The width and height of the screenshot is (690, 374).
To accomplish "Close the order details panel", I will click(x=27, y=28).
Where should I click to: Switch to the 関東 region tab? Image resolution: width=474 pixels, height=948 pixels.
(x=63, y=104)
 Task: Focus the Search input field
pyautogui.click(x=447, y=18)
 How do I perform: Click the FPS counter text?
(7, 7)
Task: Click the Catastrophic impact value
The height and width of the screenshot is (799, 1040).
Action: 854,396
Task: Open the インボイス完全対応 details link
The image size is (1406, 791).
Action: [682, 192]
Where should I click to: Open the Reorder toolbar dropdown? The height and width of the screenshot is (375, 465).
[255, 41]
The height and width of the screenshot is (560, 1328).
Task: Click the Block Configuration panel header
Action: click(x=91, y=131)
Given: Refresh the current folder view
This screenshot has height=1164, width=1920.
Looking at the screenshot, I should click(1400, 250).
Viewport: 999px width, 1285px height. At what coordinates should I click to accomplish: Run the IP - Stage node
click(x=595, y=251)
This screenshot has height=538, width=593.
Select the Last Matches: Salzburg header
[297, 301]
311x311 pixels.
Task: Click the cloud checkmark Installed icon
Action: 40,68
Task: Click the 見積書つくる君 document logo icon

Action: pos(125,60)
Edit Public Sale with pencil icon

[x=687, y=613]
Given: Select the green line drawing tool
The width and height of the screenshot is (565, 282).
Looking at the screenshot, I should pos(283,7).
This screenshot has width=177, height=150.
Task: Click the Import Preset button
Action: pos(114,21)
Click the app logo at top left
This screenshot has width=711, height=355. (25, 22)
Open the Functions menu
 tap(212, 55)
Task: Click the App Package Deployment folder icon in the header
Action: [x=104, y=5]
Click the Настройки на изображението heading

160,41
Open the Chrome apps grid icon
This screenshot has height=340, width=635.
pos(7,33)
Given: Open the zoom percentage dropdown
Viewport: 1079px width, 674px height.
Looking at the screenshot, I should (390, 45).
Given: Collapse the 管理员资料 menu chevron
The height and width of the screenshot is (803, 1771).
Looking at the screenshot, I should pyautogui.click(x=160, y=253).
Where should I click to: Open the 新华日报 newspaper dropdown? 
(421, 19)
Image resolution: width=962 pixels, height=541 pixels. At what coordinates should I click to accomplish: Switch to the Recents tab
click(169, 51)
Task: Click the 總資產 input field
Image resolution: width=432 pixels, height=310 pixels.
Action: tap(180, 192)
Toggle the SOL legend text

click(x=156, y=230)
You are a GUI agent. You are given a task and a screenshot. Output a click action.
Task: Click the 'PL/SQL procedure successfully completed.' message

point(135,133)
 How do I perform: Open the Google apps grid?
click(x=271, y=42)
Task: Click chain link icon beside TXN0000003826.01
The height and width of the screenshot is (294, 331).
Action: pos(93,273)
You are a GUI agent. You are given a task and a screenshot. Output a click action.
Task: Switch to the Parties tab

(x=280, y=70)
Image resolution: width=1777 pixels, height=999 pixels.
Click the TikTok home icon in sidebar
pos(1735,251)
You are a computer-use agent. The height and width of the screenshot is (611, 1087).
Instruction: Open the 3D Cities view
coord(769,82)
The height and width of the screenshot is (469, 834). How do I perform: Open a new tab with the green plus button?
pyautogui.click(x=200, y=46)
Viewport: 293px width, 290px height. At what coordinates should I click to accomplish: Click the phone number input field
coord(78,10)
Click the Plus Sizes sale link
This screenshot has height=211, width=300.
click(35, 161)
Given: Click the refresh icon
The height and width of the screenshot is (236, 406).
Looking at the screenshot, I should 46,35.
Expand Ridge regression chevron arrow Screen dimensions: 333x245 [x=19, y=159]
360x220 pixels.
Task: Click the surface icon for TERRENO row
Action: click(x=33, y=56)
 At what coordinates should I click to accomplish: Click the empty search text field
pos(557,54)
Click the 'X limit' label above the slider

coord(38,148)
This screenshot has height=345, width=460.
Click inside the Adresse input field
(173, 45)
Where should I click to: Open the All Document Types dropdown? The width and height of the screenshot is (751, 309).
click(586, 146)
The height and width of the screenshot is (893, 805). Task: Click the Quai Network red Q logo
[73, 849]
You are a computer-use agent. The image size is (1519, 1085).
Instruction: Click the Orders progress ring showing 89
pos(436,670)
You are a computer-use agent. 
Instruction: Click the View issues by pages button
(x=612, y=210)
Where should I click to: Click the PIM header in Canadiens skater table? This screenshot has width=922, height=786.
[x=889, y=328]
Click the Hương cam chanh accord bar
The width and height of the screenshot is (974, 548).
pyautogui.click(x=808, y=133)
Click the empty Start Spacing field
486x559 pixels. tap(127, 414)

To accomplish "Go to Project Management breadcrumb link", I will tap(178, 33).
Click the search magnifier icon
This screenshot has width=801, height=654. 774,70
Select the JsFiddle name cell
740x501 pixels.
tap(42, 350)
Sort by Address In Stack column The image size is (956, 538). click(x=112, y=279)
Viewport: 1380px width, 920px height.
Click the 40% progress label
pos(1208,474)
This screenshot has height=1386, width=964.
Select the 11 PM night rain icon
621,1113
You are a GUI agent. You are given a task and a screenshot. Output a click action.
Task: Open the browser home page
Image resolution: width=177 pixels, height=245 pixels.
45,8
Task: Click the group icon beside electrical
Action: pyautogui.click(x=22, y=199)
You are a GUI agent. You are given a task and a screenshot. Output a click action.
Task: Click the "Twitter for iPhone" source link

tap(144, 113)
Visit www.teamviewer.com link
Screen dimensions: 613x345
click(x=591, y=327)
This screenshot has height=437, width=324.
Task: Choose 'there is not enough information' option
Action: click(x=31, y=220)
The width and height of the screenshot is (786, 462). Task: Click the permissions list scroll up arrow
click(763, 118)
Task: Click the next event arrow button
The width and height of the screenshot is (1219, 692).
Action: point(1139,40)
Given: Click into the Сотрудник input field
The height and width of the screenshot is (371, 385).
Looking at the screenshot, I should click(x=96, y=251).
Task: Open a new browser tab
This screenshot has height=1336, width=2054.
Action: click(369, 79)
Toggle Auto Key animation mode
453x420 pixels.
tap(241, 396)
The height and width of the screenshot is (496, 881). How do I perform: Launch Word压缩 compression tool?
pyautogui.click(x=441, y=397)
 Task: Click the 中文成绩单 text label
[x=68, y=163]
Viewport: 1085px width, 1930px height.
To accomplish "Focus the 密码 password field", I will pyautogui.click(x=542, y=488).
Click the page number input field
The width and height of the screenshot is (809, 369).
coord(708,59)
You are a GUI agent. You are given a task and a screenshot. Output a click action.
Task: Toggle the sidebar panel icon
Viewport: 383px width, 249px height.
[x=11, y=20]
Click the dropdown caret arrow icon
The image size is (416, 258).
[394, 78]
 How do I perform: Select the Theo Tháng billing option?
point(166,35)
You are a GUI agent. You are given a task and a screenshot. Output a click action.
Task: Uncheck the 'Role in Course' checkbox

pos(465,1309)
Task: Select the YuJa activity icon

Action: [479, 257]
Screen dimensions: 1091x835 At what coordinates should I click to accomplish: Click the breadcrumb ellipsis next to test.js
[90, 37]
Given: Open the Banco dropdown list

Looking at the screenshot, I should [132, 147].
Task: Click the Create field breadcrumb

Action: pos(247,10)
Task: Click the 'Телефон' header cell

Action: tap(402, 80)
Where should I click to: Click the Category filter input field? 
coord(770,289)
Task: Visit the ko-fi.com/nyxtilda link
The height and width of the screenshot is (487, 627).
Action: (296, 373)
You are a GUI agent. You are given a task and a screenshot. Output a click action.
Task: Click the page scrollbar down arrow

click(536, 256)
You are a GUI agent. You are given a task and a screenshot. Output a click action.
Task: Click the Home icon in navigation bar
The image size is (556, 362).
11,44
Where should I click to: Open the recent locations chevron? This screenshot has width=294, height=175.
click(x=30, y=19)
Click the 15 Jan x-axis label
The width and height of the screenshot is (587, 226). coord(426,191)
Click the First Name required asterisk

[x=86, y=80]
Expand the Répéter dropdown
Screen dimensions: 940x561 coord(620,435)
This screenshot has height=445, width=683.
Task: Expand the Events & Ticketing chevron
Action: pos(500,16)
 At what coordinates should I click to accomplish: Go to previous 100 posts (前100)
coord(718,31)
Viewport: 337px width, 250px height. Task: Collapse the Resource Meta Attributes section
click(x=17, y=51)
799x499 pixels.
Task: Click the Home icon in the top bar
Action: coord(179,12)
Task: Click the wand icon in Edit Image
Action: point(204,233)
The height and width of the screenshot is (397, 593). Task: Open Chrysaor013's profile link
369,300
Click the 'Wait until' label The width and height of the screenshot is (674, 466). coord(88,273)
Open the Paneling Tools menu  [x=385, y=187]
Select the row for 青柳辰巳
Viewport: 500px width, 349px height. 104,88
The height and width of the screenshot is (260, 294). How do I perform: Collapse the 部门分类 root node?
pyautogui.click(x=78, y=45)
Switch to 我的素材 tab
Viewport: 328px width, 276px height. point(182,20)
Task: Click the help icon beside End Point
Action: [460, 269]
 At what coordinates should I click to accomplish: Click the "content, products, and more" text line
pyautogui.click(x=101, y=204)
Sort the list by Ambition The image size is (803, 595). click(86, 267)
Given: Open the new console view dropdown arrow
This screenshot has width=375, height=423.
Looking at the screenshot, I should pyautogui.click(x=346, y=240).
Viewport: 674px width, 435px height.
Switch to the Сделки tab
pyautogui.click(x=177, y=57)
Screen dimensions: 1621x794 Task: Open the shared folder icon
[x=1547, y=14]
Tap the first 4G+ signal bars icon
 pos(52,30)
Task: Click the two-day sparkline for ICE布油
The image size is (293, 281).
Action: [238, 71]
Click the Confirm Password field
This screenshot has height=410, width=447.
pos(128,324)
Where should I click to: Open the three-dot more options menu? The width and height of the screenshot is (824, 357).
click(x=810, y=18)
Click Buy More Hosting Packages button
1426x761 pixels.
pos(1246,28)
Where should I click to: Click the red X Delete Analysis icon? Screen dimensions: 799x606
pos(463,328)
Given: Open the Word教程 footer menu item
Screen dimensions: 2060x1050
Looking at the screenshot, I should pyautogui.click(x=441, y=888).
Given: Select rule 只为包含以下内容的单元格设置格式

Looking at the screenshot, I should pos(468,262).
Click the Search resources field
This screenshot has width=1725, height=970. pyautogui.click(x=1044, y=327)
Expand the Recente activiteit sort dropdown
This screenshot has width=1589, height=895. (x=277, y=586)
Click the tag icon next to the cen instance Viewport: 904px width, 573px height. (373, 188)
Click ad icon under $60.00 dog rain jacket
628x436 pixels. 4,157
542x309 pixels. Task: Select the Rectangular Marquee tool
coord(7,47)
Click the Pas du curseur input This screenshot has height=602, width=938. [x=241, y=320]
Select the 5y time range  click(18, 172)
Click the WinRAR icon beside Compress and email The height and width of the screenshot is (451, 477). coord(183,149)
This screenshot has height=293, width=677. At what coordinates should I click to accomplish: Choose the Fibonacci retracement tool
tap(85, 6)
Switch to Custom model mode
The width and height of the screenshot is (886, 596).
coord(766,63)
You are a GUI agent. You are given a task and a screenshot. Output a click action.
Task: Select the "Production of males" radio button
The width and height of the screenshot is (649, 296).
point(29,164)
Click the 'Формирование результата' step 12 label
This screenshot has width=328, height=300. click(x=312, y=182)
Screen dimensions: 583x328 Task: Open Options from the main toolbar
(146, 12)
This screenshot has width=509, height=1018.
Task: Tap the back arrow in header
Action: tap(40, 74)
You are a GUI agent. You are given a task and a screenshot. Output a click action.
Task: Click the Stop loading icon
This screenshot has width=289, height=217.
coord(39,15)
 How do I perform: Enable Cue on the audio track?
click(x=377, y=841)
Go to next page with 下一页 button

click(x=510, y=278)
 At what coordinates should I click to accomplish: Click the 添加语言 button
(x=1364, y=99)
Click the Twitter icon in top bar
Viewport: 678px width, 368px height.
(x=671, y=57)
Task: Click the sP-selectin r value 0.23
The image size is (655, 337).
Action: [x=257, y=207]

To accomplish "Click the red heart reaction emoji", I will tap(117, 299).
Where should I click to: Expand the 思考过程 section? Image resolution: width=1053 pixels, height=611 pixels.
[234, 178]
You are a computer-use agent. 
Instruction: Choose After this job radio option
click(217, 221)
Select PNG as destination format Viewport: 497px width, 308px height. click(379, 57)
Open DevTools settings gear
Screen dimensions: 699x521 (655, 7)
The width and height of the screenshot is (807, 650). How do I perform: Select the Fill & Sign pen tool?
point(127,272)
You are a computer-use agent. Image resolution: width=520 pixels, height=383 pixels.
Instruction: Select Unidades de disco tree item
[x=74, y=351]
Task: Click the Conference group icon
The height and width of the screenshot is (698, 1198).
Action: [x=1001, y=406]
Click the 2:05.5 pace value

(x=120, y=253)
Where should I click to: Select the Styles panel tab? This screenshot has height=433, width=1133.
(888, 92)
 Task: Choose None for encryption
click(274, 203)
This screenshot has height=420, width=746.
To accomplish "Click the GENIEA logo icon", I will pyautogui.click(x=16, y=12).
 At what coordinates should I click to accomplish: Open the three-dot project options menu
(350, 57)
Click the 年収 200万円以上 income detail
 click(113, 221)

---

SHORT EXERCISE.
In the material, from the line containing "Given: Select rule 只为包含以下内容的单元格设置格式" through the line containing "This screenshot has width=1589, height=895.", inclusive, switch "Search resources" to "Filter resources" and give those lines again with nothing else altered.

FULL RESPONSE.
Given: Select rule 只为包含以下内容的单元格设置格式

Looking at the screenshot, I should pos(468,262).
Click the Filter resources field
This screenshot has width=1725, height=970. pyautogui.click(x=1044, y=327)
Expand the Recente activiteit sort dropdown
This screenshot has width=1589, height=895. (x=277, y=586)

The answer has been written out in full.